(Dataset records)
------------------------------------------------------------------------

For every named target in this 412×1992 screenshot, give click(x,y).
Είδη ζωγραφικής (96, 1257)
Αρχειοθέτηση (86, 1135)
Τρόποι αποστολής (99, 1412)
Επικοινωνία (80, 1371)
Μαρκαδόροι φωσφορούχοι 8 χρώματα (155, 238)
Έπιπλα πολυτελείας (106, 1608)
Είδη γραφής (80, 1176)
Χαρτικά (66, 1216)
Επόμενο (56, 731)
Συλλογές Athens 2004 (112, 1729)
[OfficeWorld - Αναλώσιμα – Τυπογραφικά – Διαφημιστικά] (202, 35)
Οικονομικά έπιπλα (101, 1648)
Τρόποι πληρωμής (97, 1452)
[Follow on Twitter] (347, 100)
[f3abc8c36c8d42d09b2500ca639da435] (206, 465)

------------------------------------------------------------------------

◆ **Your objective**
The "Είδη γραφής (80, 1176)" line through the last line above: set these down exactly and add nothing else.

◆ **Answer box**
Είδη γραφής (80, 1176)
Χαρτικά (66, 1216)
Επόμενο (56, 731)
Συλλογές Athens 2004 (112, 1729)
[OfficeWorld - Αναλώσιμα – Τυπογραφικά – Διαφημιστικά] (202, 35)
Οικονομικά έπιπλα (101, 1648)
Τρόποι πληρωμής (97, 1452)
[Follow on Twitter] (347, 100)
[f3abc8c36c8d42d09b2500ca639da435] (206, 465)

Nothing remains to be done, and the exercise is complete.